The UUA Soul Matters topic and theme of worship for the month of June relates to beauty; the written material in the curriculum is rich and inspiring. It starts with asking: “What does it mean to be a people of beauty?”
UU minister Sean Parker Dennison writes, “The ability to see beauty is the beginning of our moral sensibility. What we believe is beautiful we will not wantonly destroy.” With this we are reminded that beauty does more than soothe and heal. It demands. It calls. It creates commitment. It doesn’t just say “Love and appreciate me.” It says “Protect me! Fight for me!” It steps out in front of us and points to a precious world that needs our help. It paints a picture of new ways of living and declares, “Follow me there!” It’s not just the thing that nurtures our activist efforts.
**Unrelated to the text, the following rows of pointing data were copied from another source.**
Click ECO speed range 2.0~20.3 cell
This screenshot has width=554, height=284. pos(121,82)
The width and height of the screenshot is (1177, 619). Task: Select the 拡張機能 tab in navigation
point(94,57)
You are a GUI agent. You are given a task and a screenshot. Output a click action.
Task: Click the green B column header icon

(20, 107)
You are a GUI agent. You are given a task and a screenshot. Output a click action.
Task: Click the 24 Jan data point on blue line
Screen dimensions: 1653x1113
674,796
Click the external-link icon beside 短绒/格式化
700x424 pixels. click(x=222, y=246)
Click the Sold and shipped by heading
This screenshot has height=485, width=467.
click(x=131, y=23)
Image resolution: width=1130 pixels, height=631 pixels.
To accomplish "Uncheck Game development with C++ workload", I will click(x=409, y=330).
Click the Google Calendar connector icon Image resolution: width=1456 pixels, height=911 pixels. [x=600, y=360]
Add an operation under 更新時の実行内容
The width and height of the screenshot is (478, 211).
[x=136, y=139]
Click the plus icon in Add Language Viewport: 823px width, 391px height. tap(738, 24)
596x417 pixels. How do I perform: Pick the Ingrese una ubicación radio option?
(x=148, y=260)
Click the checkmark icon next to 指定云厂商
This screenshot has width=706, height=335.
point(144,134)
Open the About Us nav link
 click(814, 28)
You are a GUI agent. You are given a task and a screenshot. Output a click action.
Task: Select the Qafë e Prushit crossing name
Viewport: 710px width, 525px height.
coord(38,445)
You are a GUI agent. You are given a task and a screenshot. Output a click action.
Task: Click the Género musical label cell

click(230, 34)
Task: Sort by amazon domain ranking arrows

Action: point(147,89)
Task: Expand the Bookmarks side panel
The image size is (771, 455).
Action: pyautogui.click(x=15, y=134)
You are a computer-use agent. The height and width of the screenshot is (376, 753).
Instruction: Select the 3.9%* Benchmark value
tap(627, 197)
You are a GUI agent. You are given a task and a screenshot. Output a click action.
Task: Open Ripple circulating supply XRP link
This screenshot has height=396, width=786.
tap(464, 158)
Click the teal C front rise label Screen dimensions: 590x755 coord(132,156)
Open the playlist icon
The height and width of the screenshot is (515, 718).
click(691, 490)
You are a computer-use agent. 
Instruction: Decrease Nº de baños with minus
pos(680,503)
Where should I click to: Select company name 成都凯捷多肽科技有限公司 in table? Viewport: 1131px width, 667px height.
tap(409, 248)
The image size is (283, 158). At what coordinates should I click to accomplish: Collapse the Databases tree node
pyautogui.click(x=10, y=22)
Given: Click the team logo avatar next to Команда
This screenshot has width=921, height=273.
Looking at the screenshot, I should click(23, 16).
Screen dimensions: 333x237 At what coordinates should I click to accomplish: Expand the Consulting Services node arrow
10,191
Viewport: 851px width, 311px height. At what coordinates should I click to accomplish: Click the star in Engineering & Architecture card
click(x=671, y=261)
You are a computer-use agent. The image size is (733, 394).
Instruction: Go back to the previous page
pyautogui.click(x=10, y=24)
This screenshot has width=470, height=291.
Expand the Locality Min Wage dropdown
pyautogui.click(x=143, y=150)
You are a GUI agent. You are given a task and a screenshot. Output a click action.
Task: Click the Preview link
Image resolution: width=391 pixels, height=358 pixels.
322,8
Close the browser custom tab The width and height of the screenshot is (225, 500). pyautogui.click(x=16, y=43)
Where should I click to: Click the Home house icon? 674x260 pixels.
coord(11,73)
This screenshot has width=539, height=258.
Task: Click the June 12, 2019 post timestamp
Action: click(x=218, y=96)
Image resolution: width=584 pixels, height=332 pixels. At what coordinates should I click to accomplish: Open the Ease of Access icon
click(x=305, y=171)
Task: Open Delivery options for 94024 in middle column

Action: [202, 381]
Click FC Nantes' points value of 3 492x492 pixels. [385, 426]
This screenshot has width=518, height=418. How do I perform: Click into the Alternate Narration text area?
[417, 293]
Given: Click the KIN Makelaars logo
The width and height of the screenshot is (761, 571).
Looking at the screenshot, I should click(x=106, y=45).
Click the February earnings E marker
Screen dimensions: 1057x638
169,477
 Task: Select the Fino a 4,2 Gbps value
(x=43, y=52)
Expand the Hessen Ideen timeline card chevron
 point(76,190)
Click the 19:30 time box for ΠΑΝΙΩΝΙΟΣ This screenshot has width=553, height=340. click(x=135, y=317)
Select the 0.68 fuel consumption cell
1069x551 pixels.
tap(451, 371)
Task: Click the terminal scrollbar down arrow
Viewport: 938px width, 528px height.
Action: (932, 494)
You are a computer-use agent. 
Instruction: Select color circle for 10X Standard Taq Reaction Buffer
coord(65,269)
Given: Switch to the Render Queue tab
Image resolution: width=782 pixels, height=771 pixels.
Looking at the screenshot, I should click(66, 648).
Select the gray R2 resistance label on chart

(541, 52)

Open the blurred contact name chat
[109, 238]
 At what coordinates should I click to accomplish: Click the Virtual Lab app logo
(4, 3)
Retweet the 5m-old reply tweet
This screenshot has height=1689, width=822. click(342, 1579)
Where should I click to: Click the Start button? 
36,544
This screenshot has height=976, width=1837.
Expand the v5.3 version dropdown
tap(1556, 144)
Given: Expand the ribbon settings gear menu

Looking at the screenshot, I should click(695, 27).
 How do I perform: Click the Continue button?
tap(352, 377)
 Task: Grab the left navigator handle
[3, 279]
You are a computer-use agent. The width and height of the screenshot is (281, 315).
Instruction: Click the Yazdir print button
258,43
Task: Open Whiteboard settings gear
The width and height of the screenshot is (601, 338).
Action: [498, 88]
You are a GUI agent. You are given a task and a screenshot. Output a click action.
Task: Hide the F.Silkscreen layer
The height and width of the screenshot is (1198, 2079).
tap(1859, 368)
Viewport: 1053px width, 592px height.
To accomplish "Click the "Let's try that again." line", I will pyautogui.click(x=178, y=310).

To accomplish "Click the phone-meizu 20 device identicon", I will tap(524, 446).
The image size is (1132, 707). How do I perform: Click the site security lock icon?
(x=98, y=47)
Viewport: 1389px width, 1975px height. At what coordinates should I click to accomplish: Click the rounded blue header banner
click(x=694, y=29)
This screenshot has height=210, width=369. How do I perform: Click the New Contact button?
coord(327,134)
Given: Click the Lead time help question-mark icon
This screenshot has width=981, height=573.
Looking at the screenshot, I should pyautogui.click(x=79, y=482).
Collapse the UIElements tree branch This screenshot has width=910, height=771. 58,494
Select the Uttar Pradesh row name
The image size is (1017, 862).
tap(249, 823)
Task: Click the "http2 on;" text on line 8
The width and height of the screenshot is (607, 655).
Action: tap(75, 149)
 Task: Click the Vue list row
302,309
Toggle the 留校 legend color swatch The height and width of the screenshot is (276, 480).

It is the reason we take to the streets. (p.1)
Last Sunday at church, I sat beside a woman who looked familiar, but I did not know her name. After the service, we sat and talked, and she introduced herself and said she had been coming to UUCM off and on for many years, but that today was the first time she had attended a service in our new building.
She expressed delight and amazement at the beauty of the new building. She commented on the wonderful brightness of the sanctuary and the wide expanse of windows that frame the verdant woods and wetlands just behind the church. She said she was also amazed at the positive energy and spirit that she felt throughout the building. She was clearly quite moved and excited to be there, and very glad that she had decided to come back and experience this new home of UUCM.
Her exuberance was quite contagious, and I was reminded not to take the extraordinary beauty of our new building and its natural setting for granted. Yes, we must remember and acknowledge that this beautiful building provides comfort, solace and peace; but its extraordinary beauty must also challenge us to protect and preserve it. It must remind us that “this precious world needs our help”.
The Soul Matters curriculum states: “These are indeed difficult times. They require courage, commitment, hope and self-love. And all of them are sustained by beauty. We find the courage to fight after falling in love with a beautiful vision to fight for. We maintain our commitment only by finding the beauty that nourishes us.” (p.2)
It is an inspiring idea for me that our church’s beauty provides nourishment for us. And that nourishment can help us maintain our courage, commitment, and hope as we pursue our mission to “connect, grow, and act” in the world.